» Task instructions
Update the data from the line with "Click the warning triangle report icon" through the end of the data, changing every "screenshot" to "screen capture" and keeping all else unchanged. Leave the pictures out of your answer.

» A run of records
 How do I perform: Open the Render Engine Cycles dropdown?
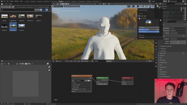click(178, 28)
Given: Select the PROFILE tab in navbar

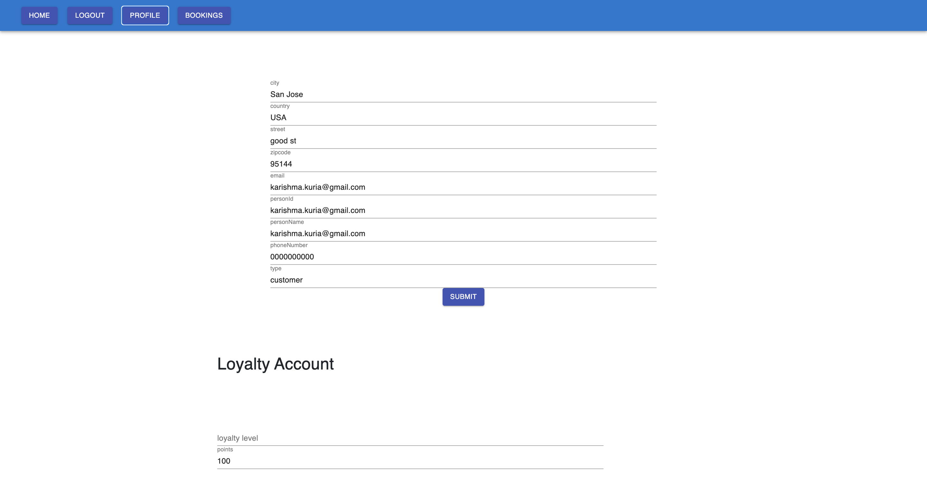Looking at the screenshot, I should tap(145, 15).
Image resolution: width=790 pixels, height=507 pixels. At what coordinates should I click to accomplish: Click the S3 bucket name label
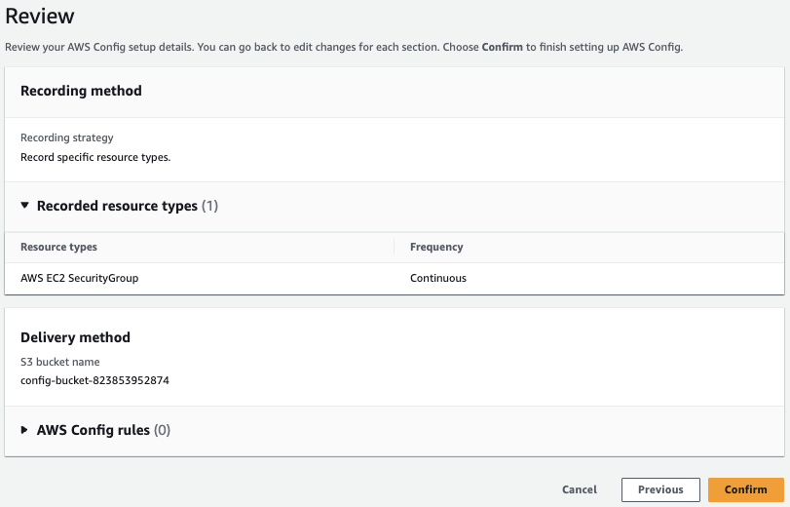(60, 363)
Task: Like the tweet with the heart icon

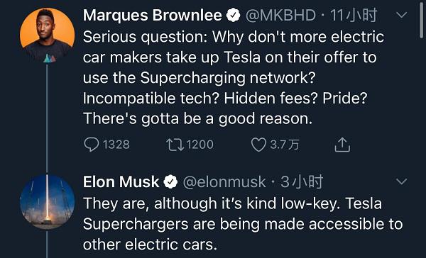Action: 258,145
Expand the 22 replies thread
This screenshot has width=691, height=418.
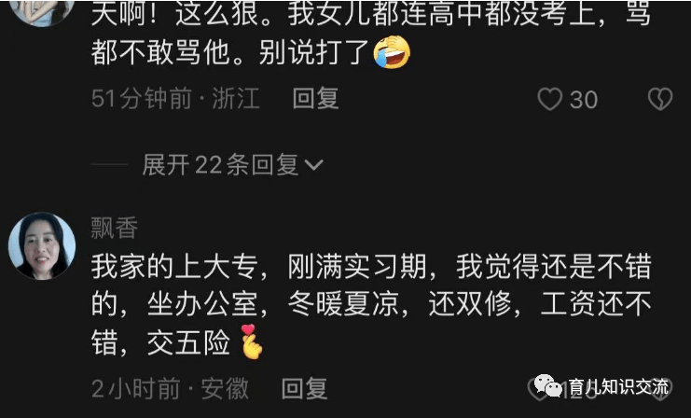233,165
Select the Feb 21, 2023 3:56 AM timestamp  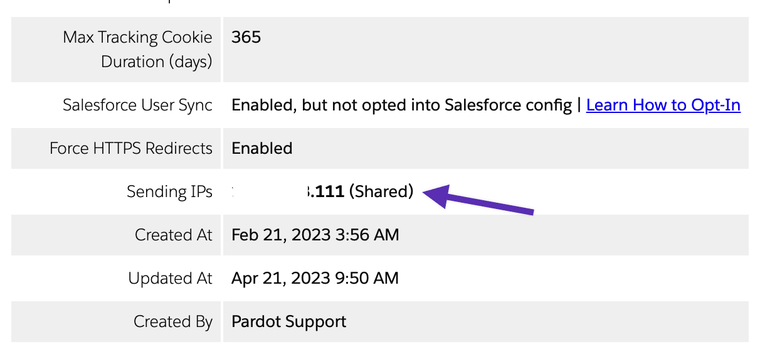tap(315, 235)
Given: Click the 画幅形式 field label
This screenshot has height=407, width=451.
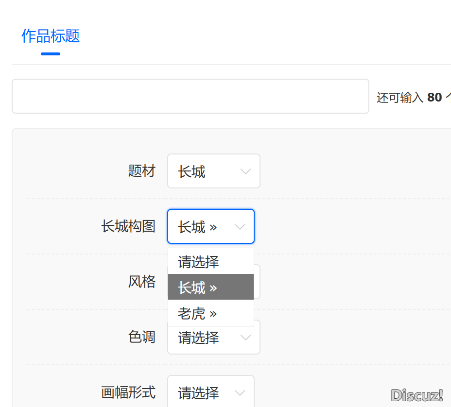Looking at the screenshot, I should coord(128,392).
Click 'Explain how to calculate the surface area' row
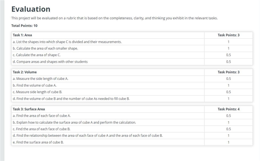The width and height of the screenshot is (260, 161). (x=132, y=123)
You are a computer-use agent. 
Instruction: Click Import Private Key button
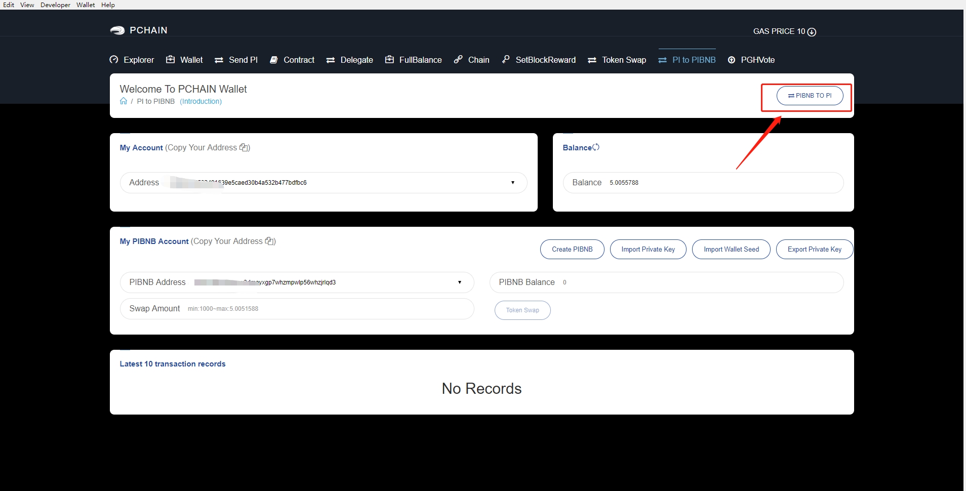pyautogui.click(x=648, y=249)

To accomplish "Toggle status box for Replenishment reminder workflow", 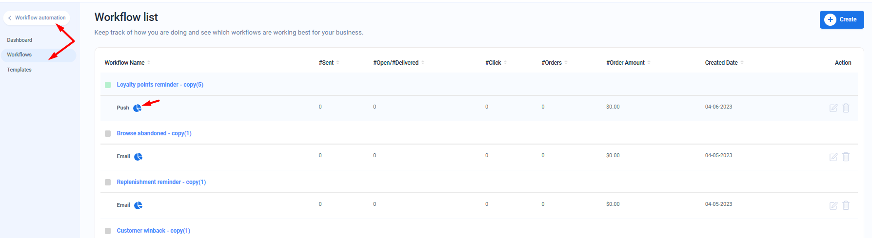I will pyautogui.click(x=108, y=182).
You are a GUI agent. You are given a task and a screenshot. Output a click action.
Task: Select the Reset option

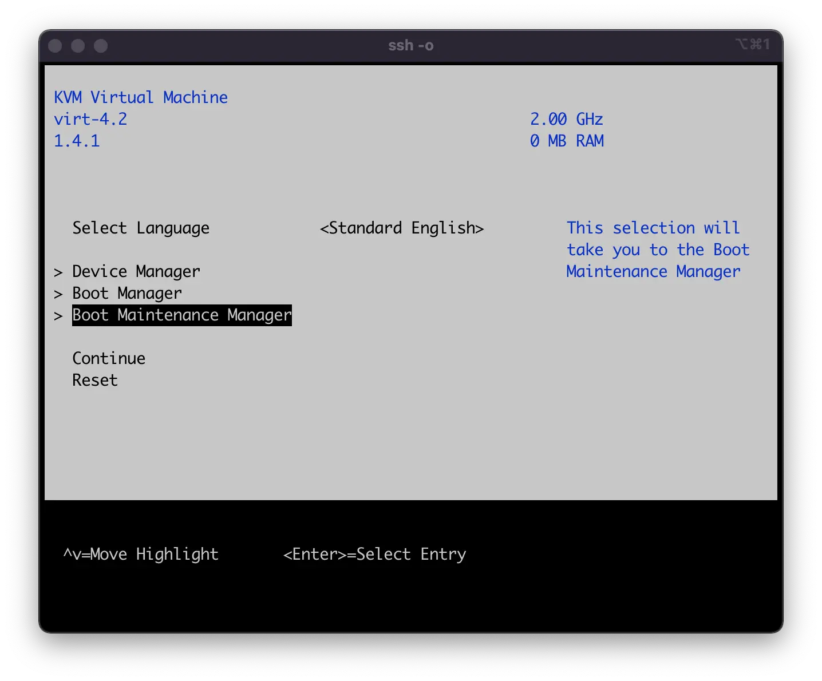pyautogui.click(x=95, y=380)
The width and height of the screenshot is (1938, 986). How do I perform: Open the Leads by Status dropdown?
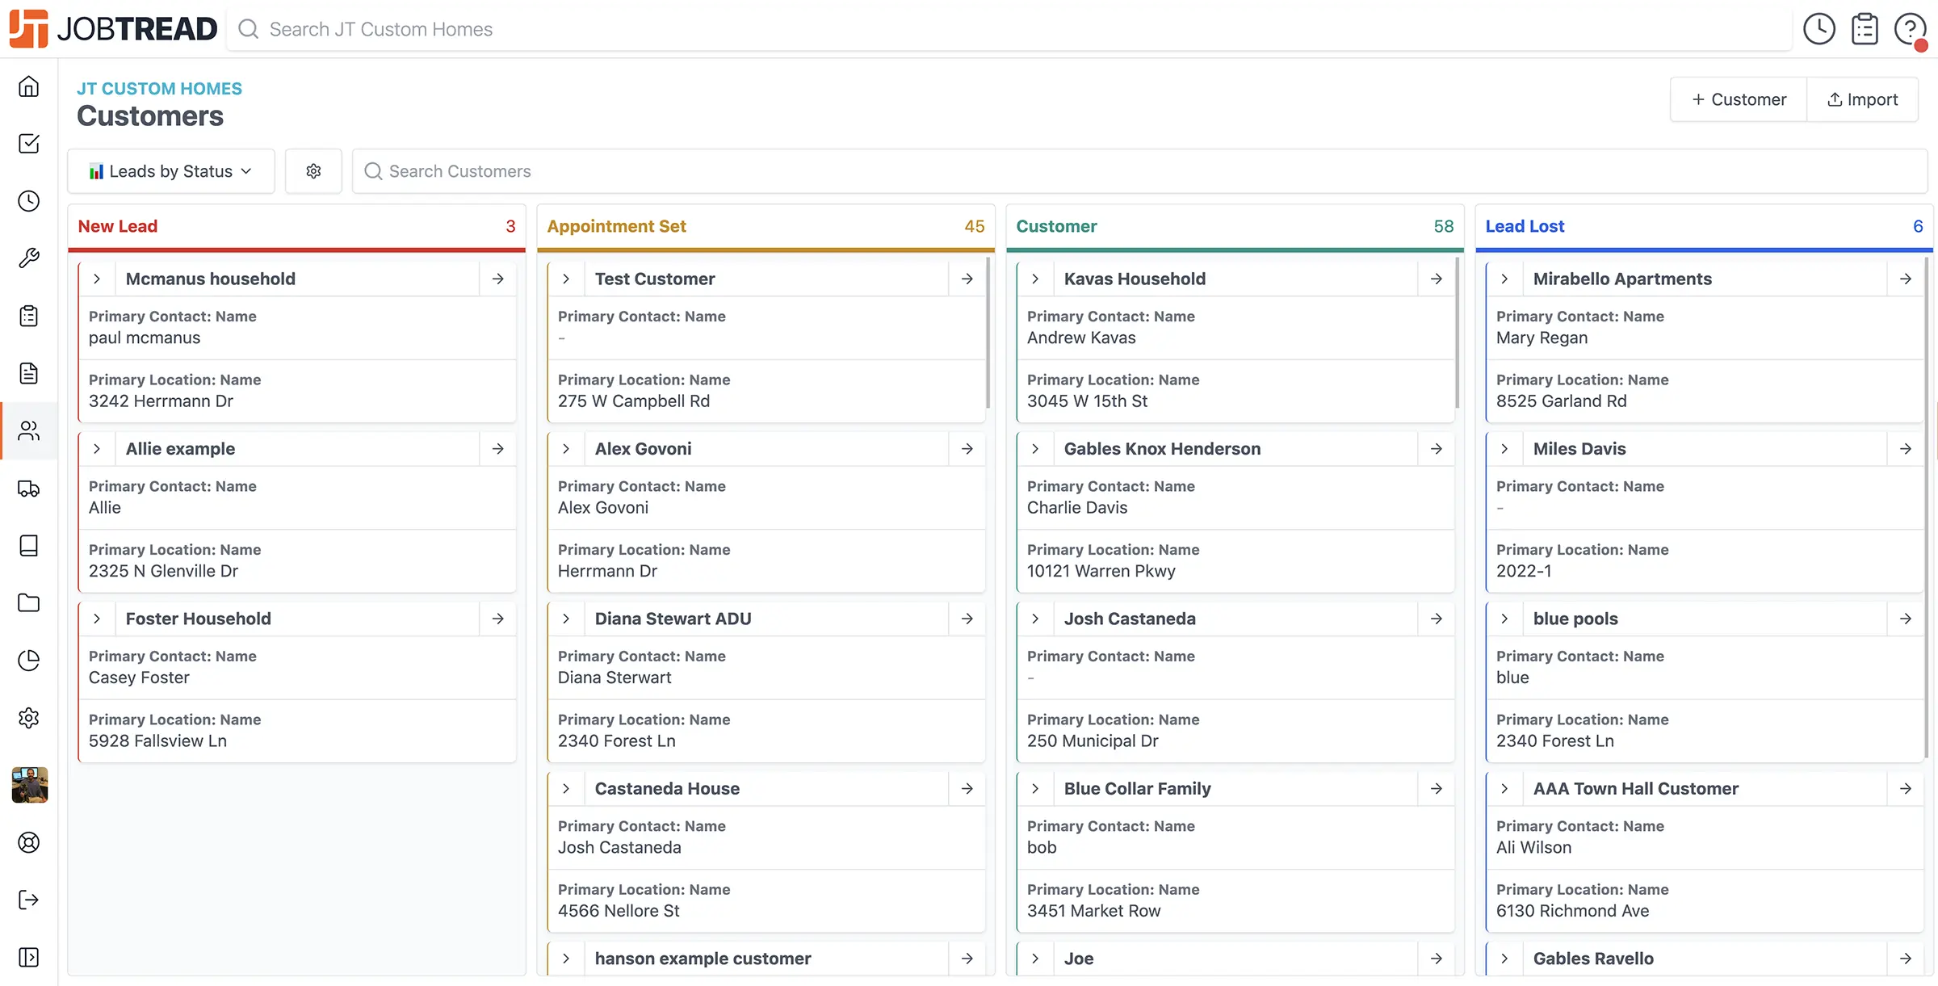[x=171, y=171]
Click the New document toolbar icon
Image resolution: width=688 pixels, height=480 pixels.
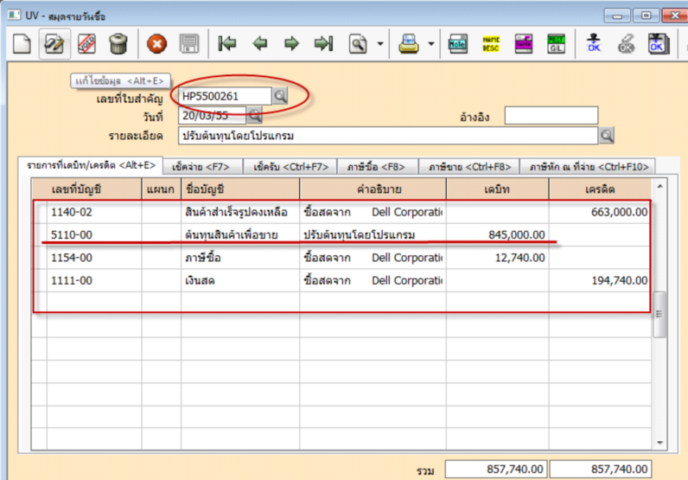(20, 44)
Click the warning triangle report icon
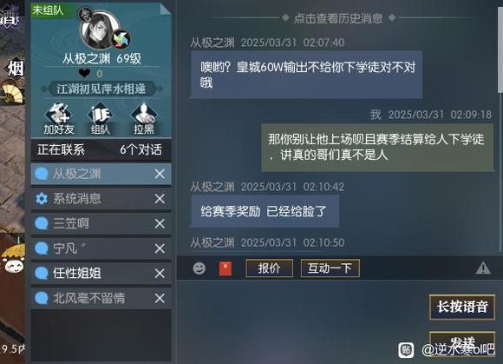 483,268
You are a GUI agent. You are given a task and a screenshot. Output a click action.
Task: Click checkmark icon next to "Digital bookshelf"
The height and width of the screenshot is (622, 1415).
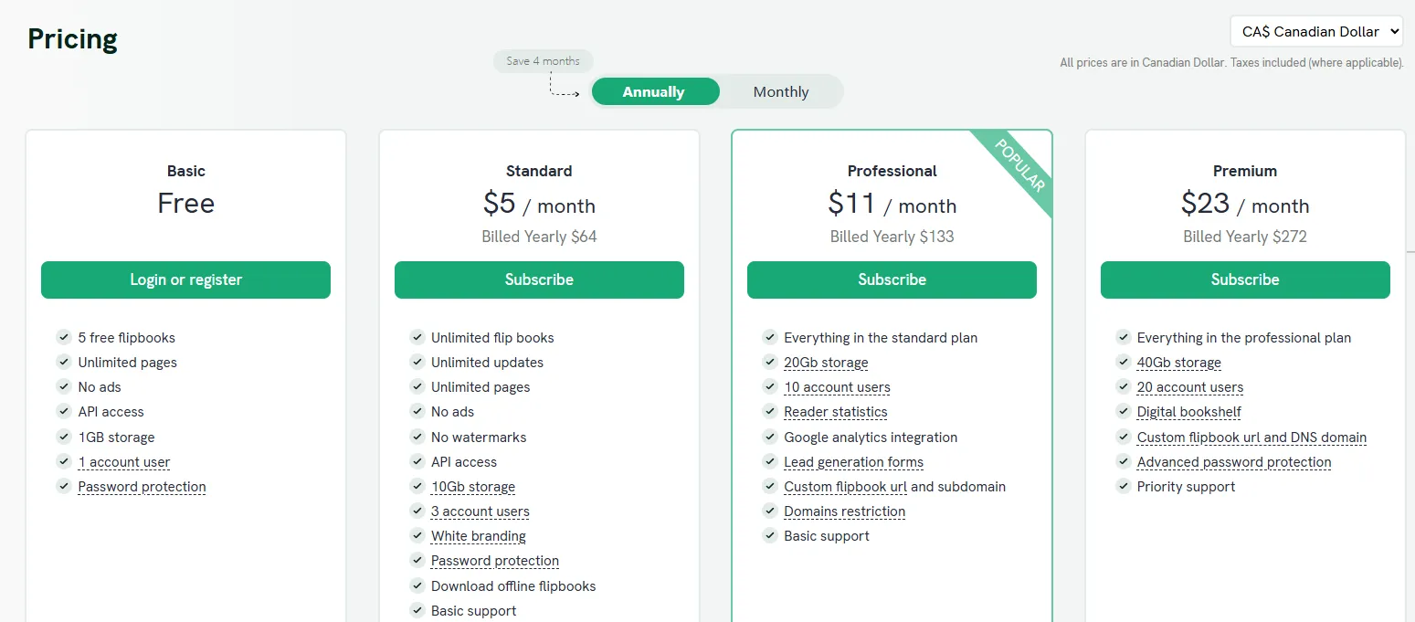click(1123, 412)
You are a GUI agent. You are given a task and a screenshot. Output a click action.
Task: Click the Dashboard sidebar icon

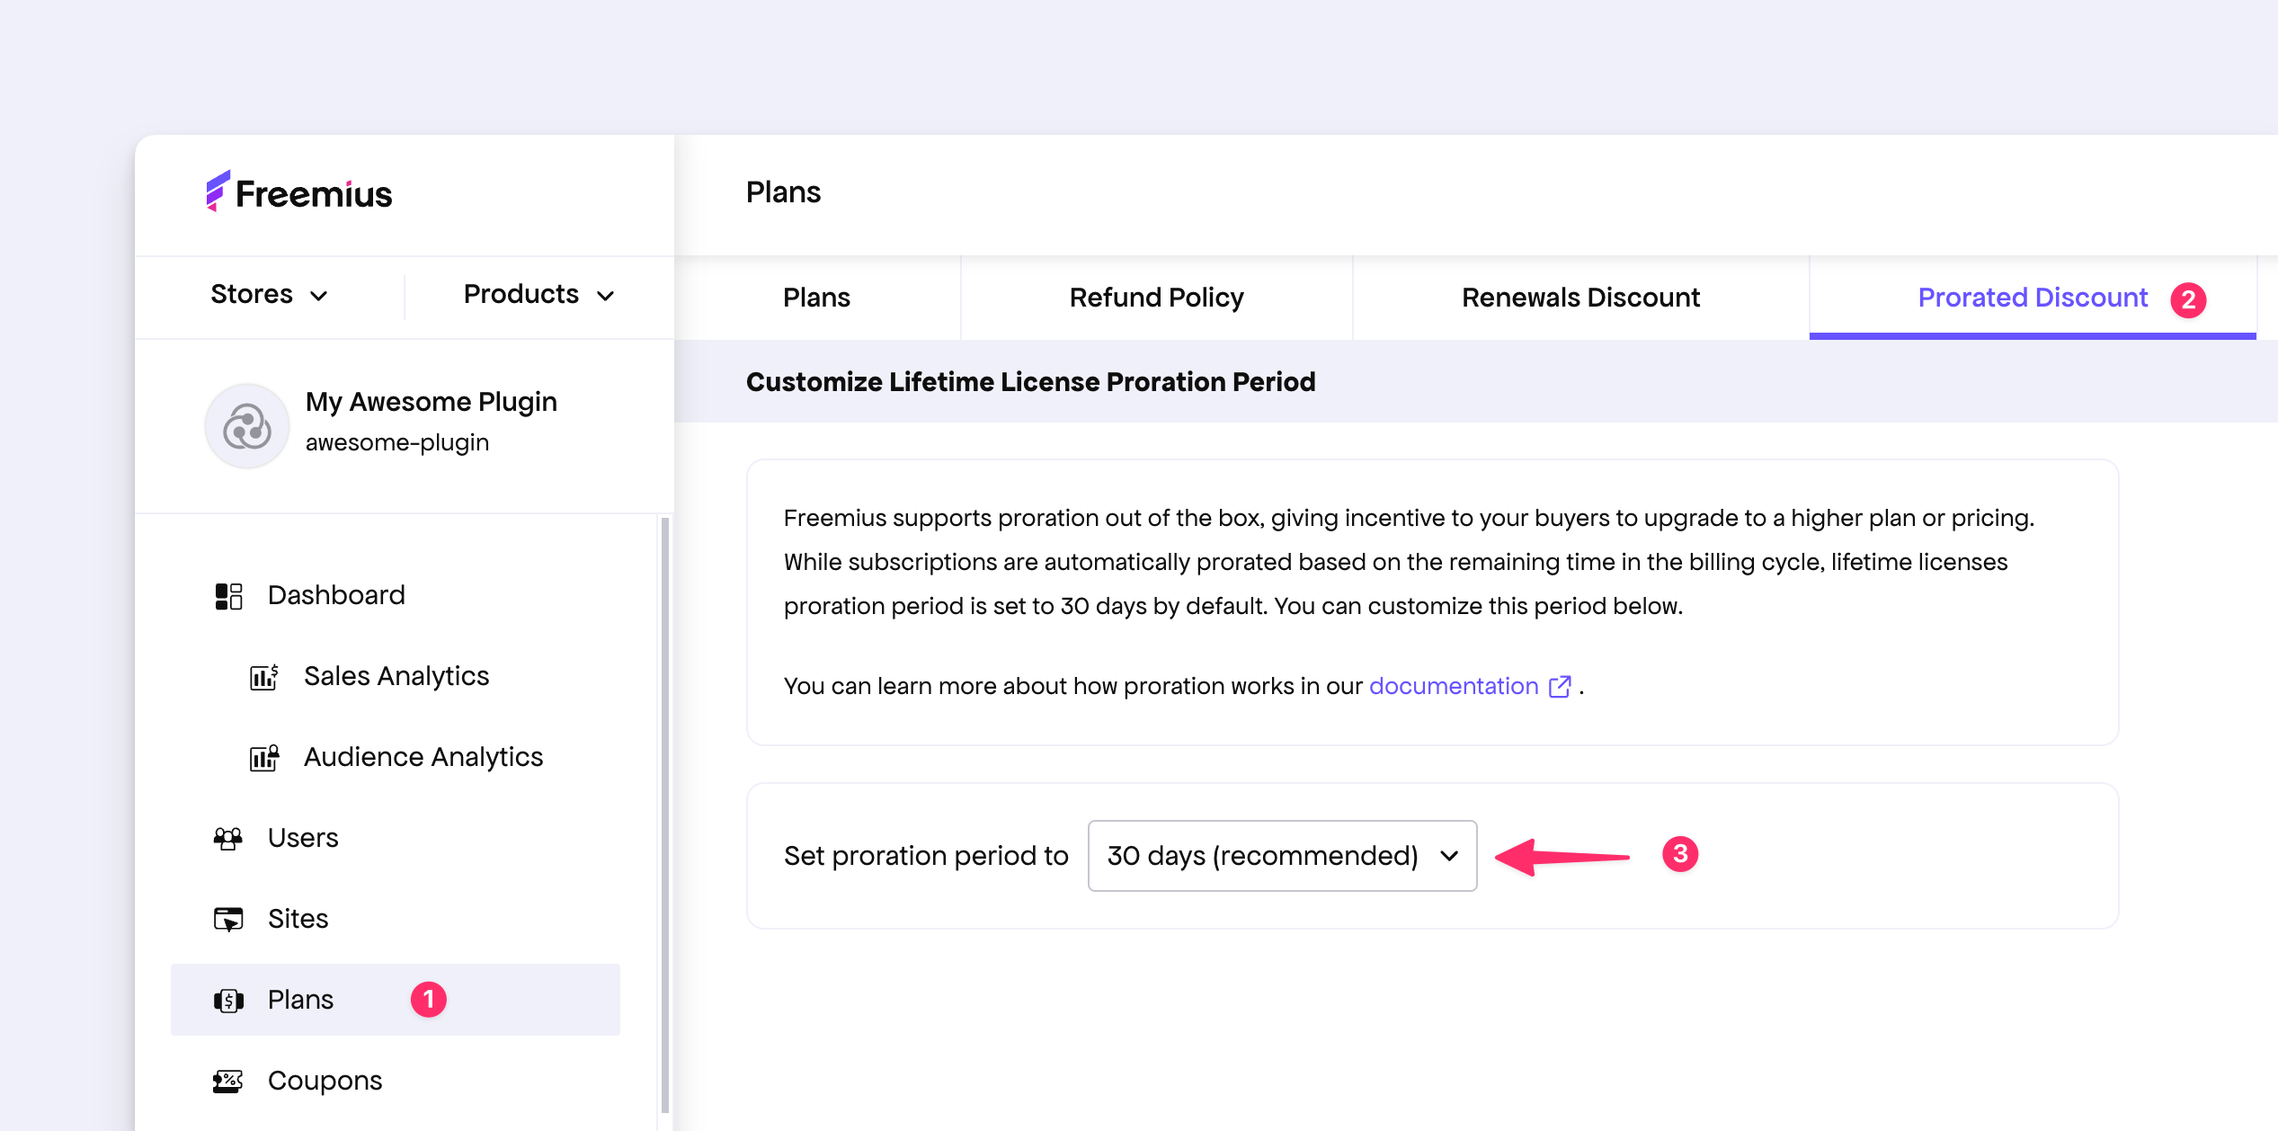[228, 595]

» Output below
Click the warning triangle report icon
 483,268
You are a GUI agent. You are given a task and a screen capture. Output a click action.
Task: Click checkmark icon next to "Digital bookshelf"
The height and width of the screen capture is (622, 1415).
click(1123, 412)
You are a GUI agent. You are given a task and a screen capture. Output a click action.
Task: Click the Dashboard sidebar icon

[228, 595]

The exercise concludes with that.